(Note: the following is a pretty long quote, but the website says specifically that this article can be republished for free.)
As the trial begins, the Nashville DA’s prosecutors will argue that Vaught’s error was anything but a common mistake any nurse could make. Prosecutors will say she ignored a cascade of warnings that led to the deadly error.
The case hinges on the nurse’s use of an electronic medication cabinet, a computerized device that dispenses a range of drugs. According to documents filed in the case, Vaught initially tried to withdraw Versed from a cabinet by typing “VE” into its search function without realizing she should have been looking for its generic name, midazolam. When the cabinet did not produce Versed, Vaught triggered an “override” that unlocked a much larger swath of medications, then searched for “VE” again. This time, the cabinet offered vecuronium.
Vaught then overlooked or bypassed at least five warnings or pop-ups saying she was withdrawing a paralyzing medication, documents state. She also did not recognize that Versed is a liquid but vecuronium is a powder that must be mixed into liquid, documents state.
Finally, just before injecting the vecuronium, Vaught stuck a syringe into the vial, which would have required her to “look directly” at a bottle cap that read “Warning: Paralyzing Agent,” the DA’s documents state.
The DA’s office points to this override as central to Vaught’s reckless homicide charge. Vaught acknowledges she performed an override on the cabinet.
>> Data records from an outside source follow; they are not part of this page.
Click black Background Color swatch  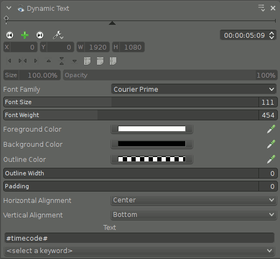point(152,144)
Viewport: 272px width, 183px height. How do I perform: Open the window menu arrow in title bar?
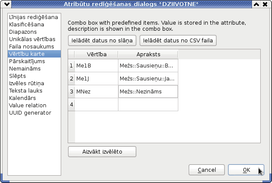pyautogui.click(x=7, y=4)
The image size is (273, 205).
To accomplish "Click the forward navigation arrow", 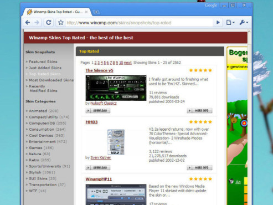I will (37, 23).

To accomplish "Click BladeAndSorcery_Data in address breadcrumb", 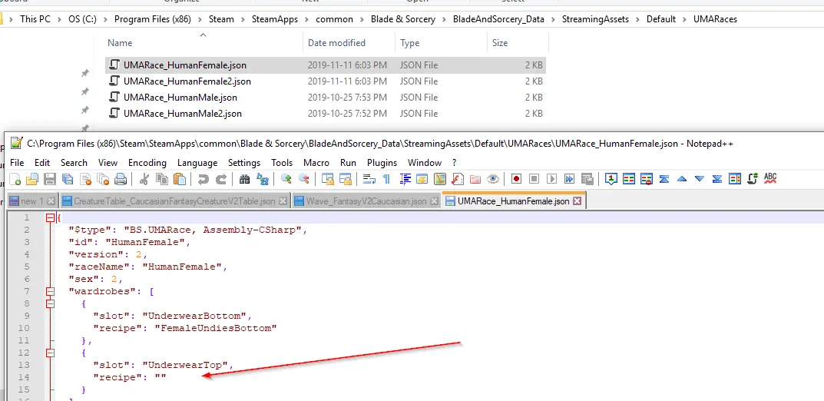I will pyautogui.click(x=498, y=19).
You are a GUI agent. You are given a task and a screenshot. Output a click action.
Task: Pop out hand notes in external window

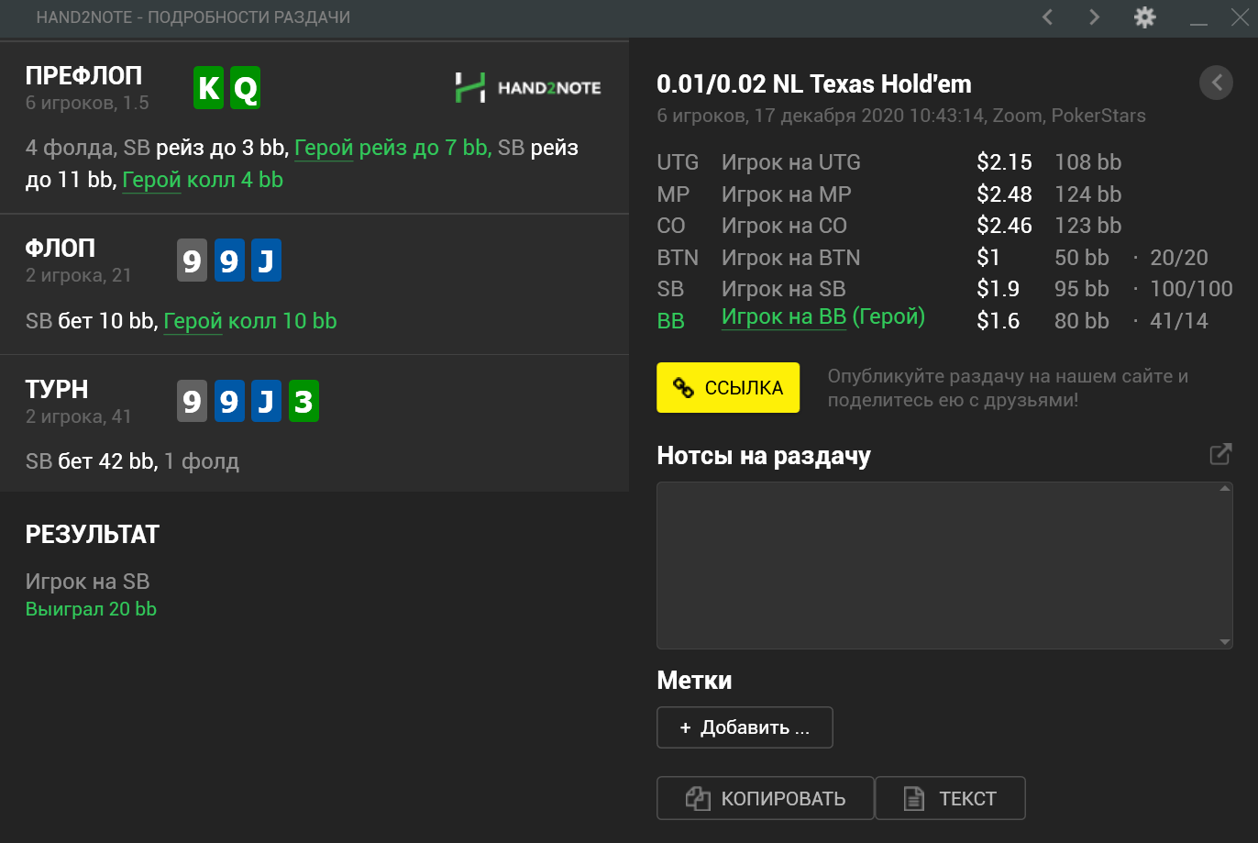[x=1220, y=454]
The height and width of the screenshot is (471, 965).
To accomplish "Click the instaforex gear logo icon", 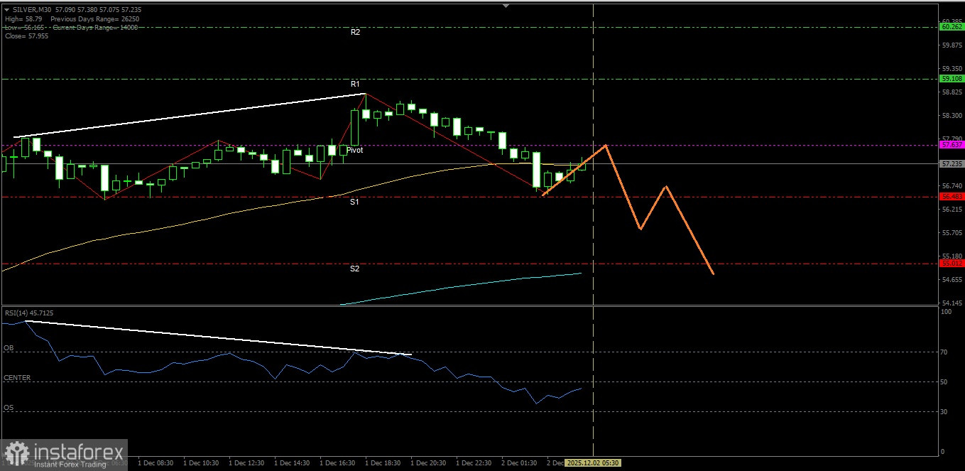I will point(16,453).
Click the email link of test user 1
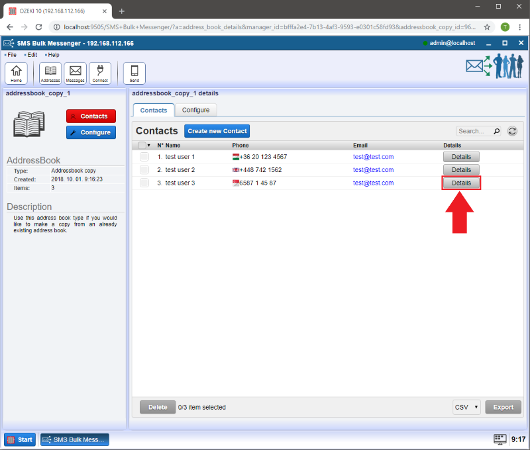 click(x=373, y=157)
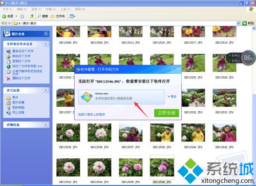This screenshot has height=186, width=256.
Task: Click 选择计算机上的程序 link
Action: (92, 114)
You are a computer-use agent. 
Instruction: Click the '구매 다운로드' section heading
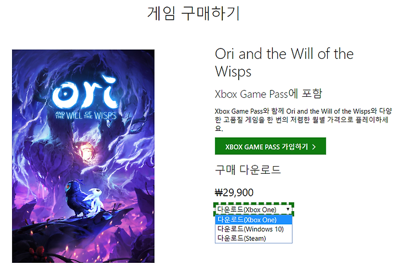(x=248, y=170)
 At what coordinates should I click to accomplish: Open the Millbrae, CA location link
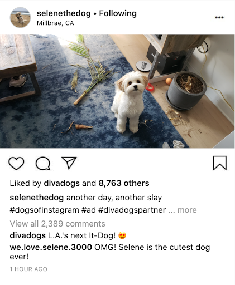coord(55,23)
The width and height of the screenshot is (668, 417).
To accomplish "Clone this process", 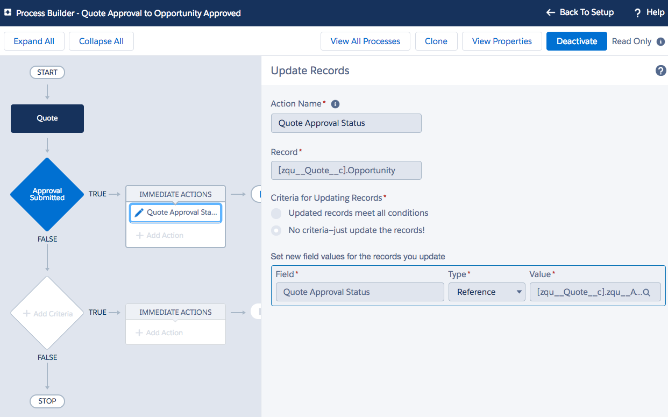I will tap(436, 41).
But she and others say overrides are a normal operating procedure used daily at hospitals.
While testifying before the nursing board last year, foreshadowing her defense in the upcoming trial, Vaught said at the time of Murphey’s death that Vanderbilt was instructing nurses to use overrides to overcome cabinet delays and constant technical problems caused by an ongoing overhaul of the hospital’s electronic health records system.
Murphey’s care alone required at least 20 cabinet overrides in just three days, Vaught said.
“Overriding was something we did as part of our practice every day,” Vaught said. “You couldn’t get a bag of fluids for a patient without using an override function.”
Overrides are common outside of Vanderbilt too, according to experts following Vaught’s case.
Michael Cohen, president emeritus of the Institute for Safe Medication Practices, and Lorie Brown, past president of the American Association of Nurse Attorneys, each said it is common for nurses to use an override to obtain medication in a hospital.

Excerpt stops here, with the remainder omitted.